* begin Data provided *

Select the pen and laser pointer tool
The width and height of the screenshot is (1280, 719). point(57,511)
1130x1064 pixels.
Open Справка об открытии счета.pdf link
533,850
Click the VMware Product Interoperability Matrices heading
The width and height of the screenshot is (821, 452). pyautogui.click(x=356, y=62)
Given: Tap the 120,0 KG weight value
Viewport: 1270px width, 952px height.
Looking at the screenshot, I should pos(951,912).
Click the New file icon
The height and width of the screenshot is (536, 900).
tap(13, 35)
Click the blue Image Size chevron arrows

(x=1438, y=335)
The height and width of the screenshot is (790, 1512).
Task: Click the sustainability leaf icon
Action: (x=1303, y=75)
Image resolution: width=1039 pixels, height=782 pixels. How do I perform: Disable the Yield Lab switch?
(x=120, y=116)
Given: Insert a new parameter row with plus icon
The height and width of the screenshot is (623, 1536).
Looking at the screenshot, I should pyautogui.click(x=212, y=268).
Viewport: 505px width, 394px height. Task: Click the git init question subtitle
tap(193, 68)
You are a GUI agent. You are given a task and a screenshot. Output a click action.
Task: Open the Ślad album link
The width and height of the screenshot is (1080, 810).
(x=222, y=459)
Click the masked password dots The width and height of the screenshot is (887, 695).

* end Data provided *

▸ Work instructions
Reproduce, unchanged, the items from the line containing "Image resolution: width=1039" through the last of the items, both ends included.

▸ Output for this task
Image resolution: width=1039 pixels, height=782 pixels. How do I perform: Disable the Yield Lab switch?
(x=120, y=116)
Given: Insert a new parameter row with plus icon
The height and width of the screenshot is (623, 1536).
Looking at the screenshot, I should pyautogui.click(x=212, y=268).
Viewport: 505px width, 394px height. Task: Click the git init question subtitle
tap(193, 68)
You are a GUI agent. You are given a task and a screenshot. Output a click action.
Task: Open the Ślad album link
The width and height of the screenshot is (1080, 810).
(x=222, y=459)
Click the masked password dots The width and height of the screenshot is (887, 695).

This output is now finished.